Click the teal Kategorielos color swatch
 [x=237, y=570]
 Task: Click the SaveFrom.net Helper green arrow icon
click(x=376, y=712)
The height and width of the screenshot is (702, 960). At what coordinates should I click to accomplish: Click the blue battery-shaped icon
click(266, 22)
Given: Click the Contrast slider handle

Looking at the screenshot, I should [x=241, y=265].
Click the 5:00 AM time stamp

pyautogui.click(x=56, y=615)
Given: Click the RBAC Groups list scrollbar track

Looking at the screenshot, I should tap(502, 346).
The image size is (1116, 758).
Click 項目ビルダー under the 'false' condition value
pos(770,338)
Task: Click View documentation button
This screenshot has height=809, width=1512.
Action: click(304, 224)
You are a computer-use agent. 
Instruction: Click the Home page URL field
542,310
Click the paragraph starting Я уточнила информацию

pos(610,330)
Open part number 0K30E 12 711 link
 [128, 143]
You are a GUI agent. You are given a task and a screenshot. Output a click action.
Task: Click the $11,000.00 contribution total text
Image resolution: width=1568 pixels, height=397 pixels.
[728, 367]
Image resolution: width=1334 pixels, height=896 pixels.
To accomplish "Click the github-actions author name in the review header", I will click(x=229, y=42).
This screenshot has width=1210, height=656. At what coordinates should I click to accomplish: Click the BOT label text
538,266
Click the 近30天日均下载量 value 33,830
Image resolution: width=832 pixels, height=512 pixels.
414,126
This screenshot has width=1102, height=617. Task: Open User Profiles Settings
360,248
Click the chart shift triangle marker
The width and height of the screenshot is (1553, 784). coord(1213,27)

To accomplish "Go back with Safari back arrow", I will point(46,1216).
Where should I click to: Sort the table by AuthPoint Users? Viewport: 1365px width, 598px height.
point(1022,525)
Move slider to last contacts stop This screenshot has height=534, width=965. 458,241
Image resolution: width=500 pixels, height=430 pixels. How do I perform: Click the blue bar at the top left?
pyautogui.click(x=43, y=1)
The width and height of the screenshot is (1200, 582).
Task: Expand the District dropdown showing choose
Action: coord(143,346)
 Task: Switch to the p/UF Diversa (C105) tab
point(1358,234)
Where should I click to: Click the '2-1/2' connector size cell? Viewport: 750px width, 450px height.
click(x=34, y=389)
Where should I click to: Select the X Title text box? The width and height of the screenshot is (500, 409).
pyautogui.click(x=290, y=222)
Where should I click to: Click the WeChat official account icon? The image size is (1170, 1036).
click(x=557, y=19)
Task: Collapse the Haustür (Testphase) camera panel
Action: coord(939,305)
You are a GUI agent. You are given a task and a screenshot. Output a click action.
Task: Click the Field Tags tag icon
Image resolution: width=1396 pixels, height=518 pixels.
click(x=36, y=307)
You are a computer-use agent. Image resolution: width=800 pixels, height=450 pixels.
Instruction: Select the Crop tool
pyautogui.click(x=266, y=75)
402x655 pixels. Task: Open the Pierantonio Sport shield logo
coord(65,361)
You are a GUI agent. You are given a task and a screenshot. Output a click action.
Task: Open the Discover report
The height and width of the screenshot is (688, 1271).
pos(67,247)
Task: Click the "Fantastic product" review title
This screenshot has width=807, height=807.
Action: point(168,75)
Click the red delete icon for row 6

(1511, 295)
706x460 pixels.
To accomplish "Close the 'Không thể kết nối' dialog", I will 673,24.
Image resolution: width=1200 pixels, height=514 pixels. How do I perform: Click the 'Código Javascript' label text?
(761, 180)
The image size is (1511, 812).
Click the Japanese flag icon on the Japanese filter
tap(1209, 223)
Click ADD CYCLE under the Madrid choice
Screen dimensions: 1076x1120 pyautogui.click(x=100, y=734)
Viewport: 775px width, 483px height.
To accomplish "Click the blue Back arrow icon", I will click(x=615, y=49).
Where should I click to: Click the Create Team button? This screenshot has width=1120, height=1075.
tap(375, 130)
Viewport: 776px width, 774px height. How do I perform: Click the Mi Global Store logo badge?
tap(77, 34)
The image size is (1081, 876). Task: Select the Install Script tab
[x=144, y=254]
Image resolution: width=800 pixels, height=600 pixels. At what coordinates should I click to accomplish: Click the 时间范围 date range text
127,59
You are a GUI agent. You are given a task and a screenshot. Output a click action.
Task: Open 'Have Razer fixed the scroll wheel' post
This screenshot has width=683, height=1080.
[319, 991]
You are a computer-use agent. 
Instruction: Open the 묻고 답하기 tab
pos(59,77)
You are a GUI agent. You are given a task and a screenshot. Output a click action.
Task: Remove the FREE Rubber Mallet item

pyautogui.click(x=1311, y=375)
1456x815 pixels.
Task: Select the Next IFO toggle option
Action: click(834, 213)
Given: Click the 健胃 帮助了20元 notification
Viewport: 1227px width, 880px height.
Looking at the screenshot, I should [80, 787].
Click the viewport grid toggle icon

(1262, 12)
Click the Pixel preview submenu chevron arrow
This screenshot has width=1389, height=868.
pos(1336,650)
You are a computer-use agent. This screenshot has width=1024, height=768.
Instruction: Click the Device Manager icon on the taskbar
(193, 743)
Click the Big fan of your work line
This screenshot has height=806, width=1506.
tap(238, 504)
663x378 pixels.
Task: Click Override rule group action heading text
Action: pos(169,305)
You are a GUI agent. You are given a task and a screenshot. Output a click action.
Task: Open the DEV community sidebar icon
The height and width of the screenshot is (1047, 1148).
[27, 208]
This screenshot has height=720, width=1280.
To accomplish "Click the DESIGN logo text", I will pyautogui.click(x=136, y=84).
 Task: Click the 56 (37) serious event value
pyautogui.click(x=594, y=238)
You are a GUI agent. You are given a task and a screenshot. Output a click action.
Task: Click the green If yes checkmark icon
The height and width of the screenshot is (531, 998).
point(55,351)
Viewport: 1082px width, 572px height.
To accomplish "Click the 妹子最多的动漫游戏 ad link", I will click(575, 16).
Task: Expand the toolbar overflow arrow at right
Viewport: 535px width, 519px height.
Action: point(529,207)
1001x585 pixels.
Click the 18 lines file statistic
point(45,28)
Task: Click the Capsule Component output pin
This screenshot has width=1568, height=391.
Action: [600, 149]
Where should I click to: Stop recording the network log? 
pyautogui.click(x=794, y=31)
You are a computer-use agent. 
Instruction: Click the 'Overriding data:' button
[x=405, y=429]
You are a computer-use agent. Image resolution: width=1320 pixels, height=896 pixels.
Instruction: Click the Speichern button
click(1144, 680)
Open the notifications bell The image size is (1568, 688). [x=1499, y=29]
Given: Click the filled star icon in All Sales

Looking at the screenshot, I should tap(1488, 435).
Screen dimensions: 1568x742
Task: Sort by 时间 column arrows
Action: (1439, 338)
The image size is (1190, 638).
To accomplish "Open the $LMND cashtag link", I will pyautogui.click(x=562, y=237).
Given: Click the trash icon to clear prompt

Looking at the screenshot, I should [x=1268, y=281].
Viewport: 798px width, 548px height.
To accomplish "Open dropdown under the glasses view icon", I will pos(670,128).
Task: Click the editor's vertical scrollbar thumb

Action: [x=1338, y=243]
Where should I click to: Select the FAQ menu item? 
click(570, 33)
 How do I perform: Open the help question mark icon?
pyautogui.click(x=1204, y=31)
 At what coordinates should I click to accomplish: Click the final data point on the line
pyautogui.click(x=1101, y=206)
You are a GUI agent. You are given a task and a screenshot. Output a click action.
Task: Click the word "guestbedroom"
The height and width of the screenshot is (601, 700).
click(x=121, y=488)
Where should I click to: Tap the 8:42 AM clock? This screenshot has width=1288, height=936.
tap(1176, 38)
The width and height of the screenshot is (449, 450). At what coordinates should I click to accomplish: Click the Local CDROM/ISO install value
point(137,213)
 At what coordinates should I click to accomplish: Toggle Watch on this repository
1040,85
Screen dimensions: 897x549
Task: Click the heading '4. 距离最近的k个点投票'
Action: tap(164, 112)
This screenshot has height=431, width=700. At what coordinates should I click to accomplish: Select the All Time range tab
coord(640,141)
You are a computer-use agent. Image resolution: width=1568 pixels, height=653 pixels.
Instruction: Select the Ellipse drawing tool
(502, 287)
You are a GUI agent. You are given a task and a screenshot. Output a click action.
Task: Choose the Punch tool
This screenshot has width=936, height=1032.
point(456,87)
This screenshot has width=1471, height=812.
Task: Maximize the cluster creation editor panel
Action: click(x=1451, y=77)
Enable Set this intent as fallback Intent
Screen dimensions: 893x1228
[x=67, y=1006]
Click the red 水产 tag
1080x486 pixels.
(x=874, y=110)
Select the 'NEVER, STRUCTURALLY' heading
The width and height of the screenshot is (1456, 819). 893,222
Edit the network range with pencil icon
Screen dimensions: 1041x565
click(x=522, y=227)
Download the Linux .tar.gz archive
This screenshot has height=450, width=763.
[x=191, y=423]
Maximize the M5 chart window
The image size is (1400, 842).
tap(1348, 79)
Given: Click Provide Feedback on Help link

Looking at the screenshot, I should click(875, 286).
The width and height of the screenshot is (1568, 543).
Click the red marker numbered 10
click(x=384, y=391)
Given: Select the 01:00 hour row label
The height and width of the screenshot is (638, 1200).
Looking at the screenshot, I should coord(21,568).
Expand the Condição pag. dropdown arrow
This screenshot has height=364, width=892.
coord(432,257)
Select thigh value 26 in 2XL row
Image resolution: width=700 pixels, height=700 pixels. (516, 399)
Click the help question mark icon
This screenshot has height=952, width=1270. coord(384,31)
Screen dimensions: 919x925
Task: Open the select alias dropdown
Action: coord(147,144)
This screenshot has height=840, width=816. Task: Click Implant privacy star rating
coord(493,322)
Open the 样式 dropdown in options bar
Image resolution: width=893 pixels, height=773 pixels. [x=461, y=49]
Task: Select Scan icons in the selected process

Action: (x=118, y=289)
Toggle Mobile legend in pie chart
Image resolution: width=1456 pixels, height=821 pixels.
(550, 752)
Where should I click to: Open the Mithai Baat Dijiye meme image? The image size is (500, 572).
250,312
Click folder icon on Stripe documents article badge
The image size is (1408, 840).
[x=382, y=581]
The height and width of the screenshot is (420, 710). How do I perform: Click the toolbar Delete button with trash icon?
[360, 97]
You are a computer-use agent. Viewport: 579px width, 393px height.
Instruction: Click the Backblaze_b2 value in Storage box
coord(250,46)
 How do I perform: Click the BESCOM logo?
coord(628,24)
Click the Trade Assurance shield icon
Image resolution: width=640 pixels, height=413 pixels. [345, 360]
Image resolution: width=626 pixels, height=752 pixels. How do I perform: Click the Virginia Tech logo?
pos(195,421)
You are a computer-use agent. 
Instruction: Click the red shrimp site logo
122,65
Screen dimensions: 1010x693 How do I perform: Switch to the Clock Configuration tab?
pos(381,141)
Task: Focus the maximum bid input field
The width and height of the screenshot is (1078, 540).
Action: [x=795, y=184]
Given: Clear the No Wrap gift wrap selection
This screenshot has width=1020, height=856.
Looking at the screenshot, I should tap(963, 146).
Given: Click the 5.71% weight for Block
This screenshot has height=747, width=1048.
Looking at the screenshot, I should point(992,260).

===============

§ To do
Once the line containing "The image size is (1116, 758)." has been written out, please stop; every line before it, back to the first line of the records above, should be given exactly.

§ Written reply
Click the teal Kategorielos color swatch
 [x=237, y=570]
 Task: Click the SaveFrom.net Helper green arrow icon
click(x=376, y=712)
The height and width of the screenshot is (702, 960). At what coordinates should I click to accomplish: Click the blue battery-shaped icon
click(266, 22)
Given: Click the Contrast slider handle

Looking at the screenshot, I should [x=241, y=265].
Click the 5:00 AM time stamp

pyautogui.click(x=56, y=615)
Given: Click the RBAC Groups list scrollbar track

Looking at the screenshot, I should tap(502, 346).
The image size is (1116, 758).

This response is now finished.